EXERCISE INSTRUCTIONS.
1: For each statement below, say yes or no according to the lecture announcement, and quote the exact words from it that decide your answer. (a) The lecture is free and open to the public. (b) The play "Venus" is from 2006. (c) Edward Slavishak is a professor of theatre.
2: Retype the part of the lecture announcement that opens with the words containing "Published on February" and closes with "to the public.".
3: Carry on writing the lecture announcement from the point where it stops.

Published on February 18, 2013

Susquehanna University Assistant Professor of Theatre Karen Gilmer will present a lecture, “Black Venus: The Black Body Onstage,” Feb. 27 at 7 p.m. in the Charles B. Degenstein Campus Center meeting rooms 4 and 5.Karen Gilmer Sponsored by Susquehanna’s Medical Humanities Initiative, the event is free and open to the public.

Gilmer’s lecture will examine past examples of black female objectification in the theatre, as well as influences within contemporary culture. “This problem is rampant in our society. Music videos, TV, movies and popular culture all exploit the black female body in some way,” Gilmer said.

Gilmer’s presentation will address the 1996 play “Venus” by Suzan-Lori Parks, about Saartjie Baartman, a South African woman who was caged and exhibited throughout Europe in the early 19th century; and the life of Josephine Baker, the African-American entertainer who took Paris by storm in the early 20th century.

Edward Slavishak, associate professor of history and co-coordinator of the Medical Humanities Initiative, said, “The audience will learn how to gauge the influence of popular performers on public perceptions of race and gender, and it might teach us something about the modern emphasis on physicality as the root of identity.”

Collected data:
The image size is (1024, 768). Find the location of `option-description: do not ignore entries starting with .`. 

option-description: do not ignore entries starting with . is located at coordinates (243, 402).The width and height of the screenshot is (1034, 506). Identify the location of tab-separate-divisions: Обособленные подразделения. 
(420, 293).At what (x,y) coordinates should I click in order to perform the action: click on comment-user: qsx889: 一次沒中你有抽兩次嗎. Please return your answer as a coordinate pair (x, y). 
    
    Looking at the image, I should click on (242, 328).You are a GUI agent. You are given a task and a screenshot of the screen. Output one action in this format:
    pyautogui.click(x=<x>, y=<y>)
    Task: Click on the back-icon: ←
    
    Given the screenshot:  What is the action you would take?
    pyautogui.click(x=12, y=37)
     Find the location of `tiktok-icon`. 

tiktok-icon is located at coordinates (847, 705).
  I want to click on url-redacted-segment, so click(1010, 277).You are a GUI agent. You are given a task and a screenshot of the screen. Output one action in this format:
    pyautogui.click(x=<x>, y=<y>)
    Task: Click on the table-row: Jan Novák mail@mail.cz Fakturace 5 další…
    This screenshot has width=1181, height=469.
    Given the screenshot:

ANSWERS TO THIS EXERCISE.
1:
(a) Yes: "the event is free and open to the public."
(b) No: "the 1996 play “Venus” by Suzan-Lori Parks"
(c) No: "associate professor of history"

2:
Published on February 18, 2013

Susquehanna University Assistant Professor of Theatre Karen Gilmer will present a lecture, “Black Venus: The Black Body Onstage,” Feb. 27 at 7 p.m. in the Charles B. Degenstein Campus Center meeting rooms 4 and 5.Karen Gilmer Sponsored by Susquehanna’s Medical Humanities Initiative, the event is free and open to the public.

3:
Gilmer holds an M.F.A. in theatre with an emphasis in costume design from Boston University. Her numerous theatre, opera and dance credits include productions at the Pittsburgh Playwright’s Theatre, Philadelphia Shakespeare Festival, Walnut Street Theatre, Everyman Theatre Company of Baltimore, Boston’s Midsummer Opera, Alliance Theatre in Atlanta and Maine’s Monadnock Music Festival. In 2009 Gilmer won the African American Council of the Arts Award for best costume design, for August Wilson’s “Seven Guitars.”

Gilmer serves as costume and makeup designer for Susquehanna’s theatre department productions. She also serves as the costume shop manager, mentors student costume designers working on their own productions, and supervises costume and makeup run crews. Her research interests include costume and fashion history, fabric modification, millinery, and mask design and construction.

The goal of medical humanities is to explore how humanities disciplines illuminate the nature and practice of medicine; it includes art and medicine, bioethics, the history of medicine, literature and medicine, music and medicine, medicine in the performing arts, philosophy, psychology, theology, and medical anthropology and sociology.